Tâche demandée 1
Quel est le titre du second livre de Bertrand Vilain, d'après le texte sur l'affaire Seznec ?

Texte sélectionné
Lundi 2 mars 2020

LE LIVRE NON-ÉVÉNEMENT

 Bertrand Vilain a publié le mois dernier son second livre sur l’affaire Seznec. Son titre tapageur, Affaire Seznec  : Les Archives du FBI ont parlé1, semble annoncer une résolution de l’énigme presque centenaire. Juste avant la sortie de cet ouvrage, j’écrivais en commentaire sur le blog de Liliane Langellier  : «  Un livre, fût-il celui de Bernez Rouz ou de Michel Pierre, n’offre qu’un regard sans contradiction et n’est jamais exempt d’erreurs. Il en sera de même du nouveau livre de Monsieur Vilain  : il ne contribuera à la réflexion générale sur l’affaire que si l’on en fait une critique minutieuse et sans concession.  »
 J’avais déjà constaté, notamment lors de l’affaire Berlivet, la faiblesse des démonstrations de l’auteur, ainsi que sa lecture inattentive des commentaires sur ses recherches et prétendues trouvailles, qui l’amenait à répondre à chaque fois à côté des critiques et à obliger ses interlocuteurs à repartir pour un nouveau tour d’explication. C’était un engrenage sans fin. Il ne se donne, en fait, jamais beaucoup de peine pour lire, ni pour écrire, d’où ses failles importantes dans les deux domaines. De plus, il ne comprenait visiblement pas l’intérêt de recevoir une contradiction argumentée et appuyée par des preuves, puisqu’il avait toujours raison et que les autres étaient des ânes.
 Je n’excluais cependant pas qu’il eût découvert un fait important concernant l’affaire Seznec. Il annonçait sur son blog qu’il avait identifié de façon certaine l’Américain nommé «  Charly  » dont parlait Guillaume Seznec. Je savais que ce dernier n’avait parlé que d’un Scherzy, Scherky, Scherldy, Scherdly ou Cherdy, et que, de toute façon, cela ne changerait pas grand-chose, puisque le mystère résidait ailleurs, mais j’étais tout de même curieux de connaître le nom du personnage. J’attendais surtout de savoir sur quels éléments probants il fondait cette identification.
 Concernant son hypothèse sur le déroulement des événements du 26 au 28 mai 1923, qu’il allait manifestement nous présenter comme une vérité indiscutable car conçue par son génie supérieur, j’avais les pires craintes, car il annonçait le 19 janvier dernier sur son blog  : «  De ces évènements, il découle logiquement que Pierre Quéméneur, qui a un comportement raisonnable et rationnel, retourne à Morlaix2.  » Ce retour à Morlaix le 27 mai reposait donc entièrement sur la logique de l’auteur, puisqu’il n’existe en sa faveur aucun élément de preuve ni témoignage, à part celui, très controversé, de Guillaume Seznec fils, dit Petit-Guillaume.

Informations extraites
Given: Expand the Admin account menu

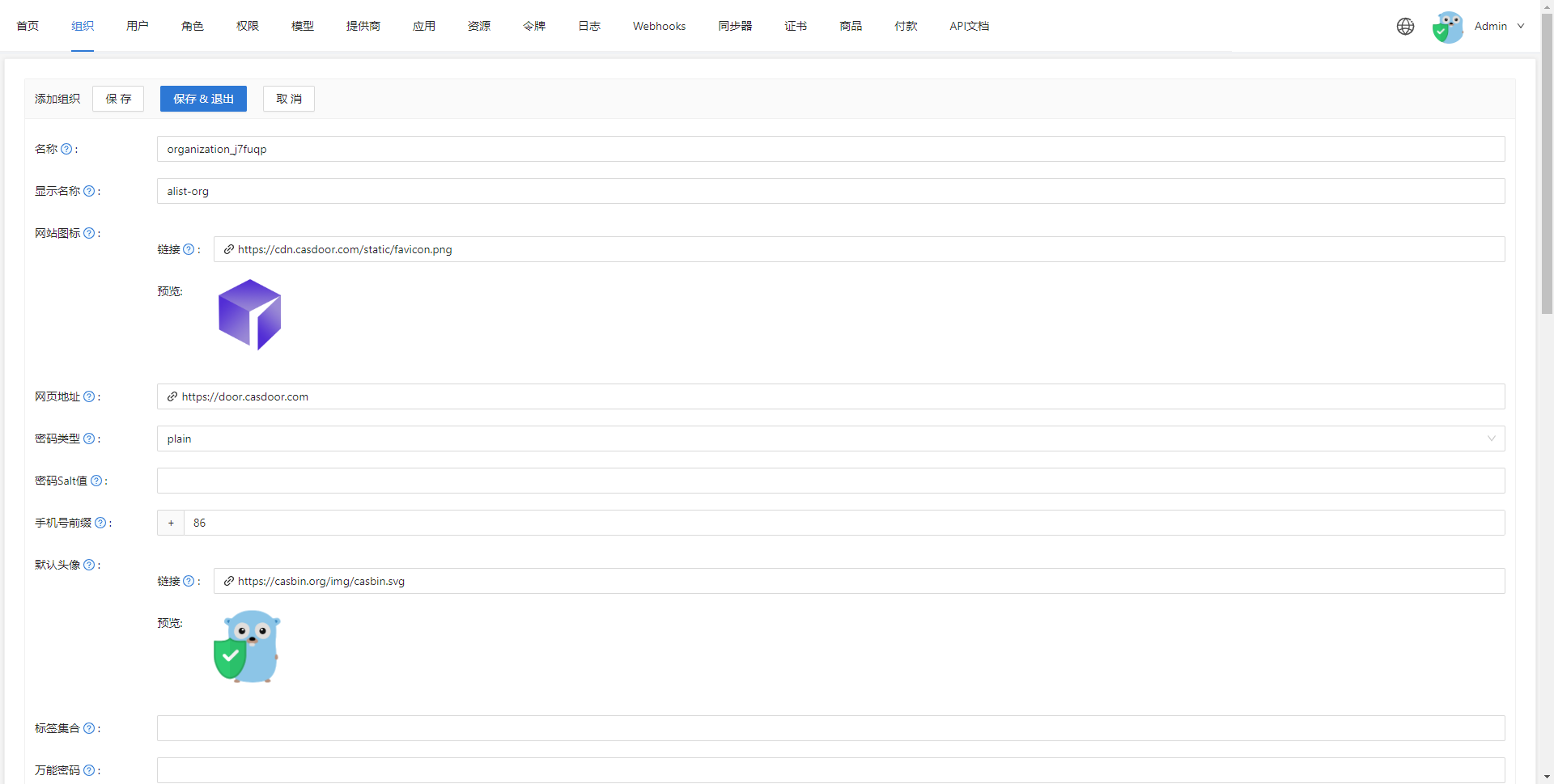Looking at the screenshot, I should (x=1497, y=26).
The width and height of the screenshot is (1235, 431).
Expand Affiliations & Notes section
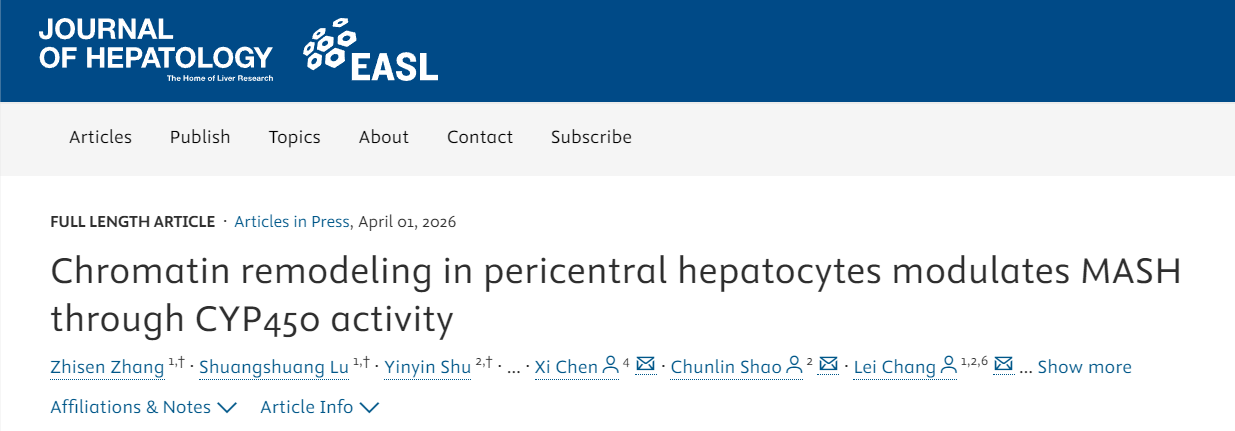(x=143, y=407)
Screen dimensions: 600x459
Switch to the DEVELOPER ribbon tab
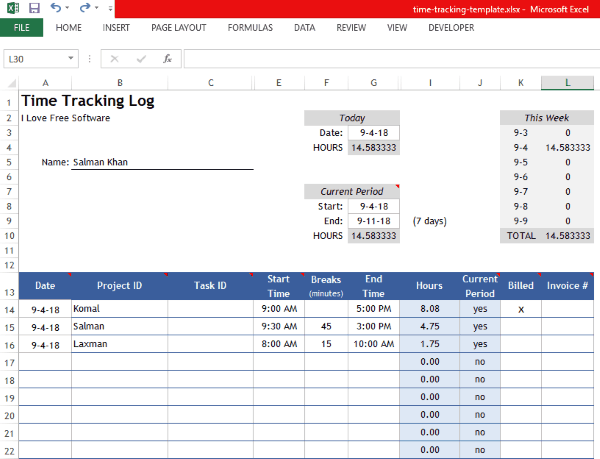coord(451,28)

Tâche demandée 2
Modifiez les enregistrements de la ligne contenant « The width and » jusqu'à la fin des enregistrements, ces deux bornes comprises, en remplaçant « Switch to » par « Open » sans rien changer d'autre. Ne reproduisez que ces lignes, sans les images.

Réponse attendue 1
Affaire Seznec : Les Archives du FBI ont parlé

Réponse attendue 2
The width and height of the screenshot is (1235, 431).
Expand Affiliations & Notes section
(x=143, y=407)
Screen dimensions: 600x459
Open the DEVELOPER ribbon tab
coord(451,28)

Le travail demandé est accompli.